La conclusion de ce panel? Les entreprises en génie ont tout intérêt à se préparer au quantique de manière à tirer profit de l’avantage offert par cette science. Pour faire leurs premiers pas dans le quantique, les ingénieurs peuvent réseauter dans les événements sur le sujet, prendre des cours spécialisés, se faire accompagner par un accélérateur ou encore participer à des hackathons en quantique. La voie du développement de brevets en quantique peut également être une avenue intéressante pour les entreprises.
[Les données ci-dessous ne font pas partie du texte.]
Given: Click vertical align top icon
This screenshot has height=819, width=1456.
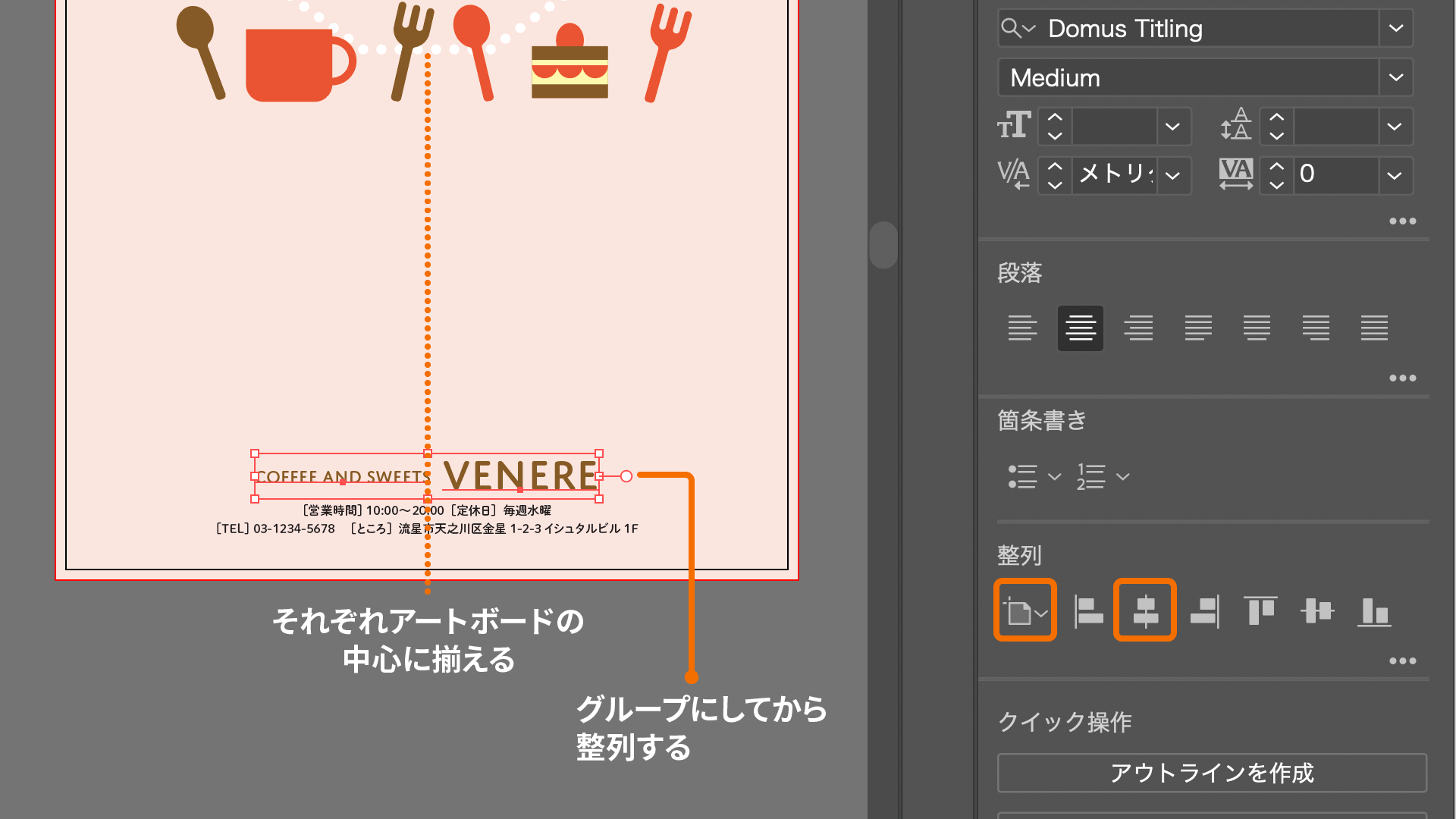Looking at the screenshot, I should click(1260, 610).

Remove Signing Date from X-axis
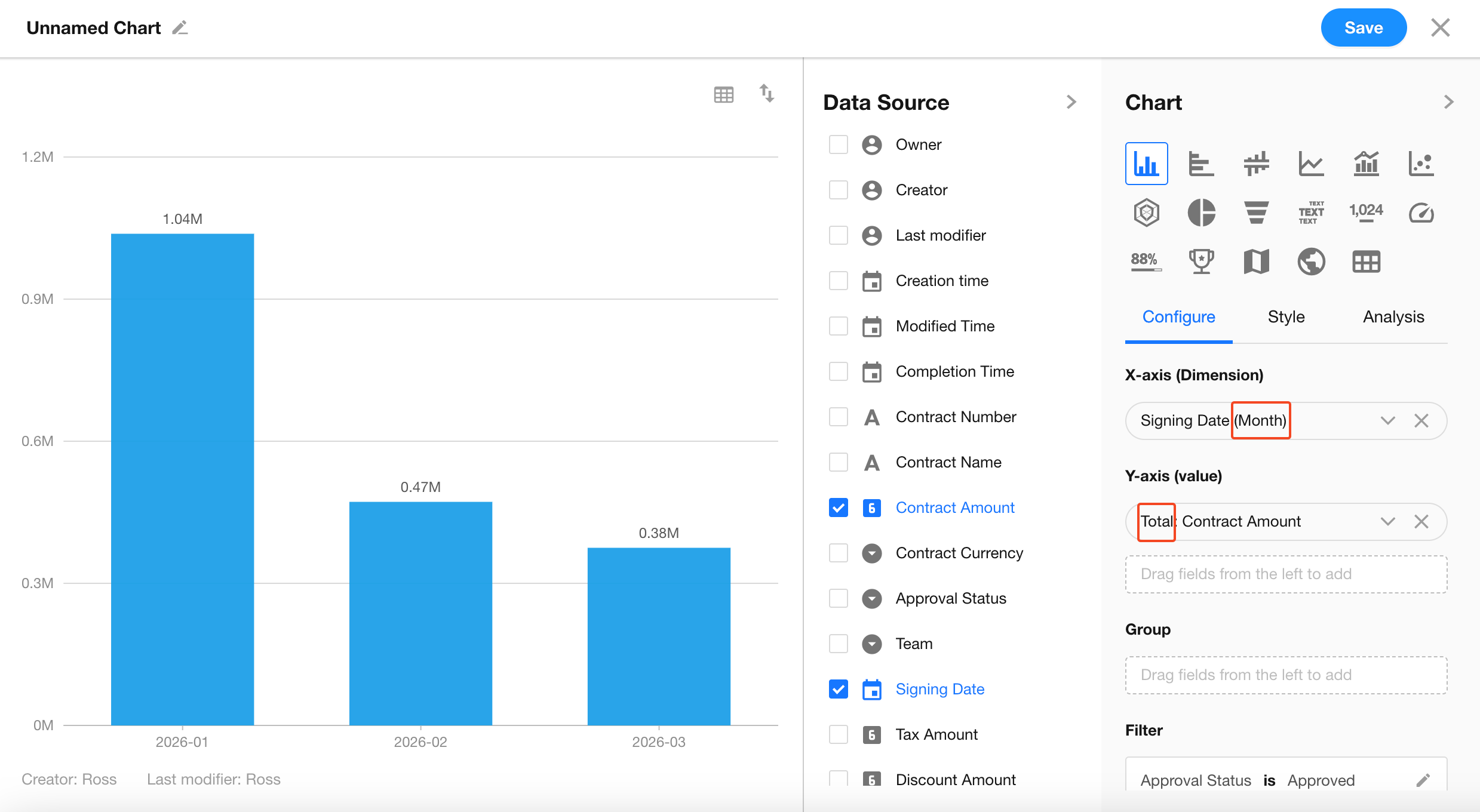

L’Université de Sherbrooke propose des ressources pour permettre aux entreprises de sauter le pas du quantique. « L’université offre des formations initiales et continues pour permettre aux professionnels d’acquérir des connaissances en quantique, comme le Baccalauréat en sciences de l’information quantique, premier au monde dans la francophonie », souligne Christian Sarra-Bournet. Le site web de Genium360 relaie également des formations d’introduction à l’informatique quantique montées par l’AlgoLab quantique de l’Institut Quantique. IBM Quantum propose de plus gratuitement du matériel éducatif, des livres blancs et des notebooks en quantique.

L’Institut quantique de l’Université de Sherbrooke

Prendre la vague du quantique n’est cependant pas une mince affaire. Les entreprises devront prendre des risques en investissant dans la mise à jour de leurs solutions technologiques, mais aussi en investissant dans le rehaussement des compétences de leurs employés. « Ça prend des champions à l’interne capables de décider et d’opérer en quantique », affirme Marie-Eve Boulanger. Miser sur l’humain en recrutant des talents formés en quantique, ou bien former le personnel déjà présent à l’interne, semble donc être une étape clé dans le développement futur des entreprises si elles veulent rester compétitives.